▸ Written exercise
Show every line of the material that contains the string "width".
:::::
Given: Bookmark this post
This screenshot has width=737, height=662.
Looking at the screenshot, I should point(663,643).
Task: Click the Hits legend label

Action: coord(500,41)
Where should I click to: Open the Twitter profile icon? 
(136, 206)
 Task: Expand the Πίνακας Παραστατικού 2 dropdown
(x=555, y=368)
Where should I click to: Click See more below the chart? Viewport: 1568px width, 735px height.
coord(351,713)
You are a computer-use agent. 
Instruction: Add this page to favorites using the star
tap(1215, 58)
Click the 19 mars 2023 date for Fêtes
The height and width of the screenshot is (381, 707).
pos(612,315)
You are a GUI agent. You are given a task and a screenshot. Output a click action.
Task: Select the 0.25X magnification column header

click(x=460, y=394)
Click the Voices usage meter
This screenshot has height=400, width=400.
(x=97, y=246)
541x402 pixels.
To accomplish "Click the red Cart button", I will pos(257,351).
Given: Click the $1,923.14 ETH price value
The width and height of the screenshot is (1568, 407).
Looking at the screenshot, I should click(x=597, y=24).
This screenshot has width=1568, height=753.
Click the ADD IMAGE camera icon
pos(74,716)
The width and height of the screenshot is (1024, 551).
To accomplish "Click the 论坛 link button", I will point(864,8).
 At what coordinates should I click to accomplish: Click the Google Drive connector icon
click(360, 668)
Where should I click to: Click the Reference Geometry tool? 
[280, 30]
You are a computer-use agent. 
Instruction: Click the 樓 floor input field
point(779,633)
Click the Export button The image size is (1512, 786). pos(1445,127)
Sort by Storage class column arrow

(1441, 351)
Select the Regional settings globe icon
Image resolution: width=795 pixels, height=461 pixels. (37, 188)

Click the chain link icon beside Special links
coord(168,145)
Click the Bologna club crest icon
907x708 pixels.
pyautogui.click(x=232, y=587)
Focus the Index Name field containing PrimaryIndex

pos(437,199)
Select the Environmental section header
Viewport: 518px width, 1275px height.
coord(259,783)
:::::
▸ Result of this task
This screenshot has width=737, height=662.
Where should I click to: Click See more below the chart? Viewport: 1568px width, 735px height.
The height and width of the screenshot is (381, 707).
This screenshot has height=400, width=400.
The width and height of the screenshot is (1568, 407).
This screenshot has width=1568, height=753.
The width and height of the screenshot is (1024, 551).
Image resolution: width=795 pixels, height=461 pixels. (37, 188)
Viewport: 518px width, 1275px height.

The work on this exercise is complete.